TASK REQUIREMENTS | Word for word, copy out the data below, omitting pictures.
:: RECORDS FOR THIS EXERCISE ::
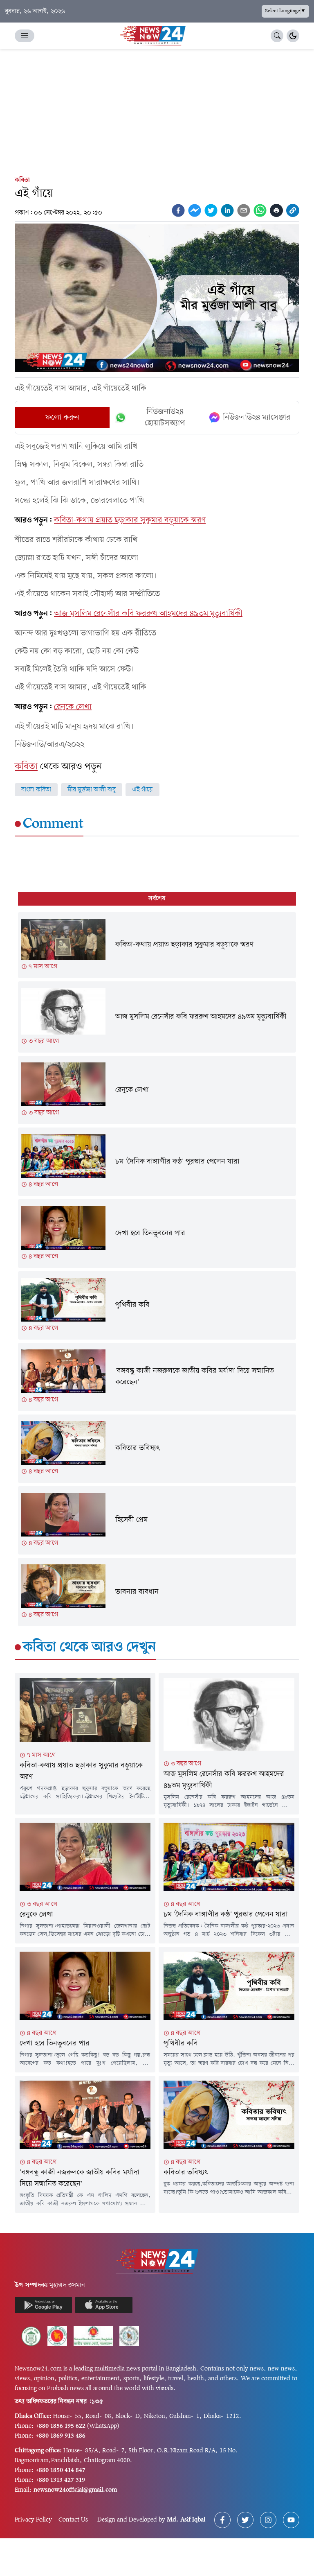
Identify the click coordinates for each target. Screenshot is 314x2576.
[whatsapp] (260, 210)
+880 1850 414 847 (60, 2470)
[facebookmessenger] (194, 210)
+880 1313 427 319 (60, 2480)
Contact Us (73, 2519)
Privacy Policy (33, 2519)
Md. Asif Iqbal (186, 2519)
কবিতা (22, 180)
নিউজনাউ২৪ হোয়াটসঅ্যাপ (165, 418)
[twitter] (211, 210)
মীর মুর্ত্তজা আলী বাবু (91, 789)
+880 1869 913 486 (60, 2435)
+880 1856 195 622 (60, 2426)
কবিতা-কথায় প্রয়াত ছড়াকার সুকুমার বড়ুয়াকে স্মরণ (130, 520)
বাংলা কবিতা (36, 789)
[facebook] (178, 210)
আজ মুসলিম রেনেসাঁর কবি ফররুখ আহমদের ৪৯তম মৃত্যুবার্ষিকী (148, 613)
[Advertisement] (157, 110)
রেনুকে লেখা (73, 707)
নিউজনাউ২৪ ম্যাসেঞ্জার (257, 417)
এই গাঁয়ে (142, 789)
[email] (243, 210)
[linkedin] (227, 210)
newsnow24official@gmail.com (75, 2490)
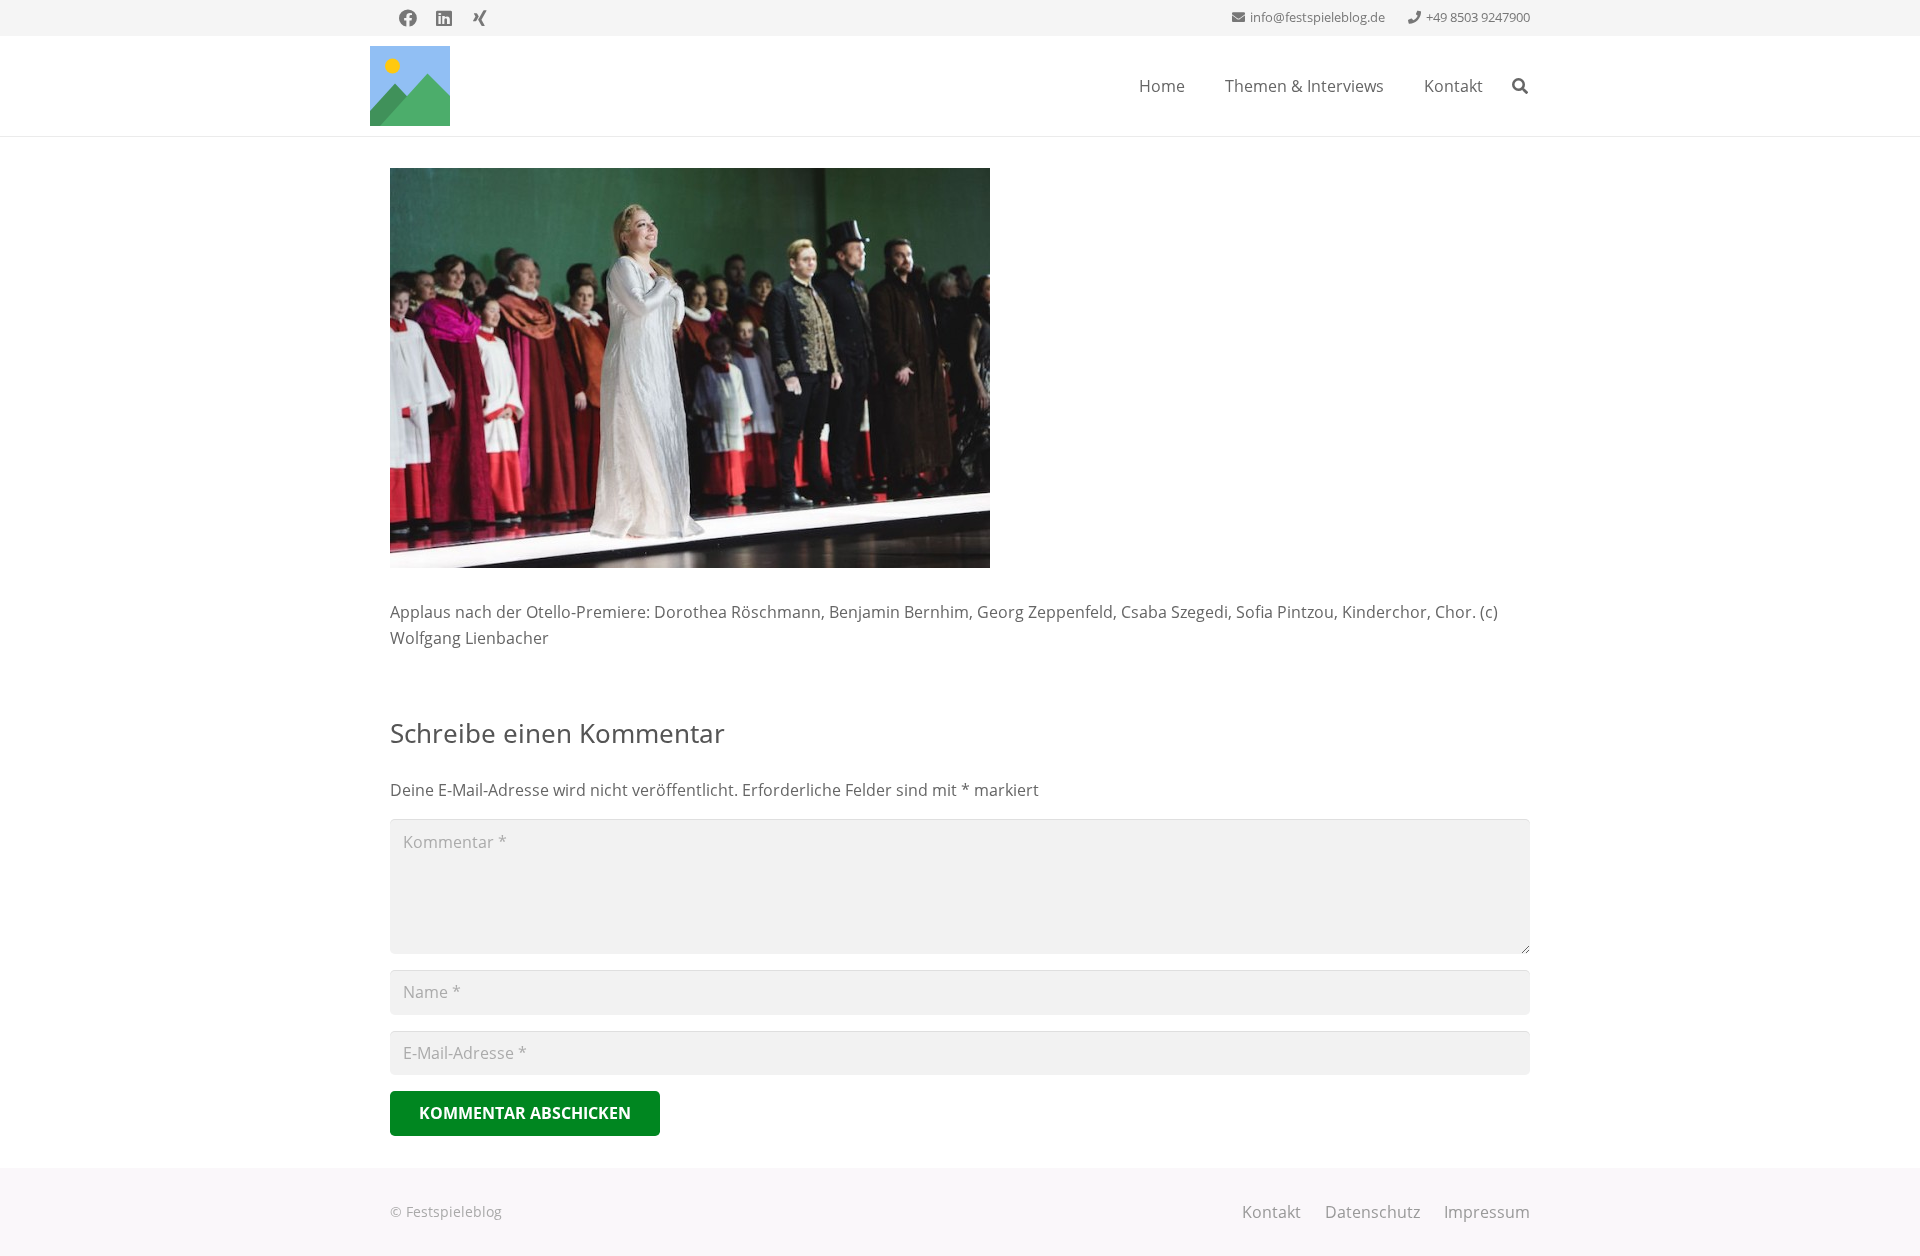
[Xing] (480, 18)
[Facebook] (408, 18)
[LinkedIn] (444, 18)
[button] (1520, 86)
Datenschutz (1372, 1212)
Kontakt (1271, 1212)
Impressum (1487, 1212)
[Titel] (410, 86)
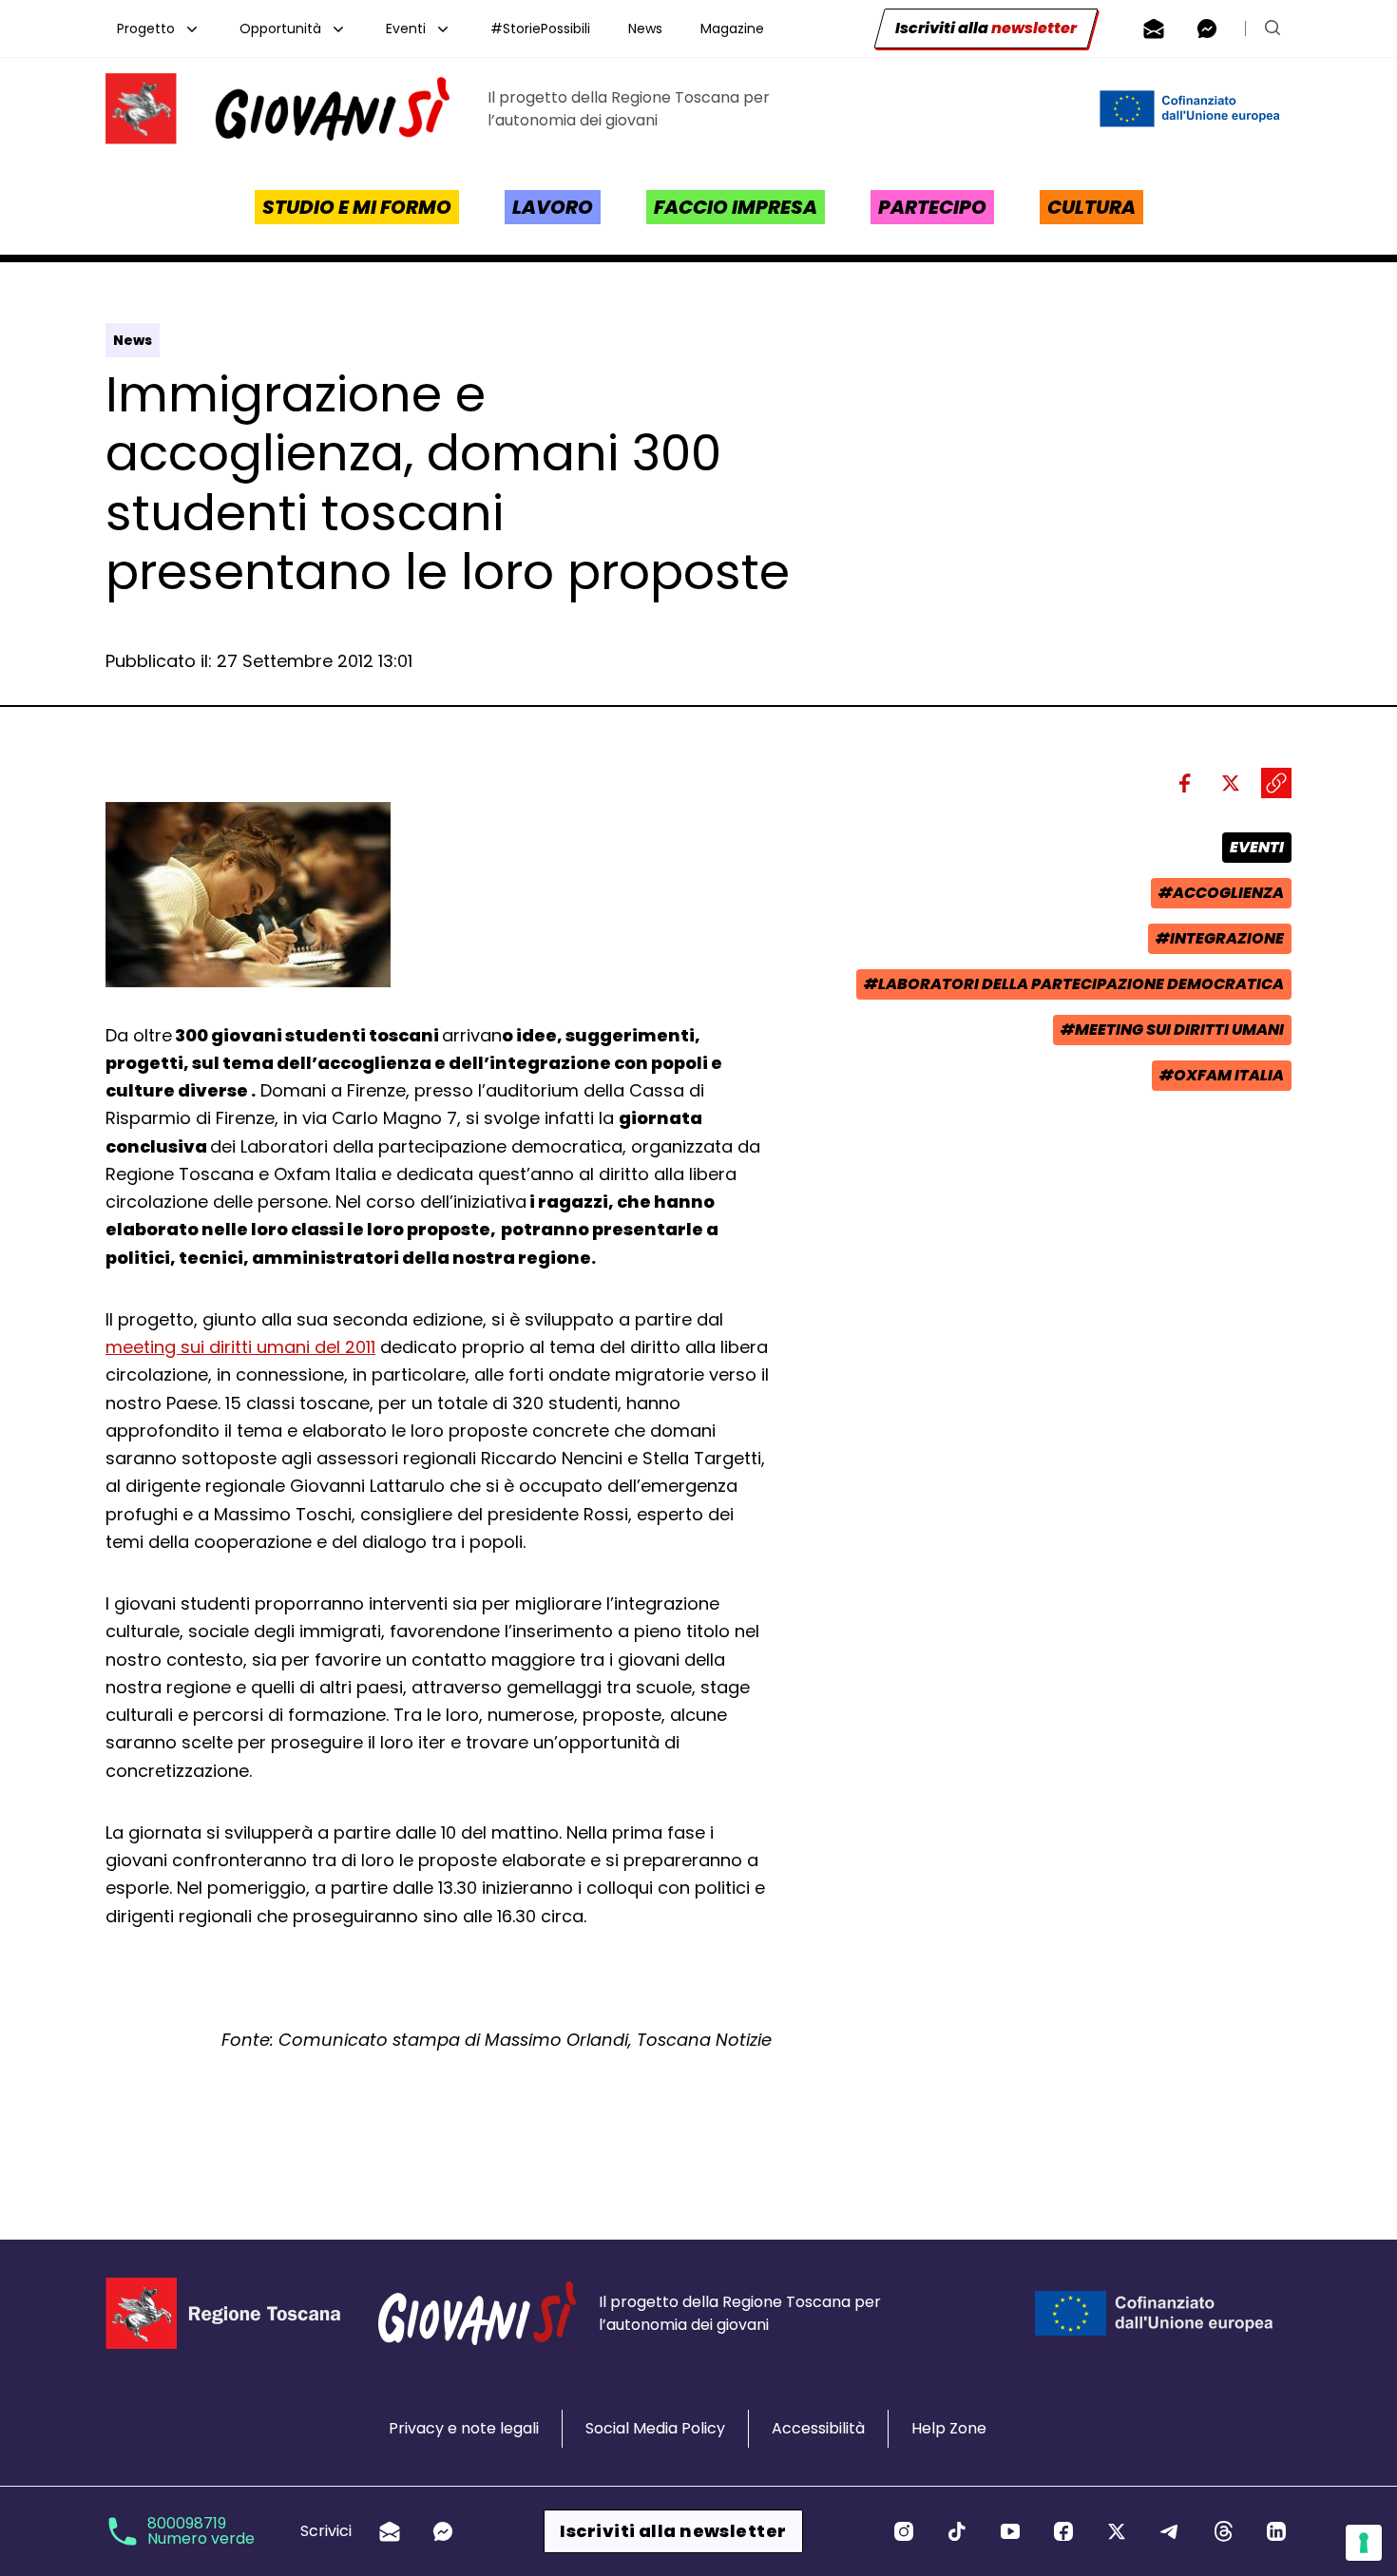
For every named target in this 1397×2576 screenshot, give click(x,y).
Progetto (146, 28)
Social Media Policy (655, 2428)
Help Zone (948, 2428)
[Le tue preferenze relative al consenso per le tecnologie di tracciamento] (1364, 2543)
:::
EXERCISE RESPONSE |
Identify the click coordinates for each target. Screenshot is 314x2576.
[whatsapp] (260, 210)
+880 1850 414 847 (60, 2470)
[facebookmessenger] (194, 210)
+880 1313 427 319 (60, 2480)
Contact Us (73, 2519)
Privacy Policy (33, 2519)
Md. Asif Iqbal (186, 2519)
কবিতা (22, 180)
নিউজনাউ২৪ হোয়াটসঅ্যাপ (165, 418)
[twitter] (211, 210)
মীর মুর্ত্তজা আলী বাবু (91, 789)
+880 1869 913 486 (60, 2435)
+880 1856 195 622 (60, 2426)
কবিতা-কথায় প্রয়াত ছড়াকার সুকুমার বড়ুয়াকে স্মরণ (130, 520)
বাংলা কবিতা (36, 789)
[facebook] (178, 210)
আজ মুসলিম রেনেসাঁর কবি ফররুখ আহমদের ৪৯তম মৃত্যুবার্ষিকী (148, 613)
[Advertisement] (157, 110)
রেনুকে লেখা (73, 707)
নিউজনাউ২৪ ম্যাসেঞ্জার (257, 417)
এই গাঁয়ে (142, 789)
[email] (243, 210)
[linkedin] (227, 210)
newsnow24official@gmail.com (75, 2490)
[Xing] (480, 18)
[Facebook] (408, 18)
[LinkedIn] (444, 18)
[button] (1520, 86)
Datenschutz (1372, 1212)
Kontakt (1271, 1212)
Impressum (1487, 1212)
[Titel] (410, 86)
For every named target in this 1397×2576 screenshot, give click(x,y).
Progetto (146, 28)
Social Media Policy (655, 2428)
Help Zone (948, 2428)
[Le tue preferenze relative al consenso per le tecnologie di tracciamento] (1364, 2543)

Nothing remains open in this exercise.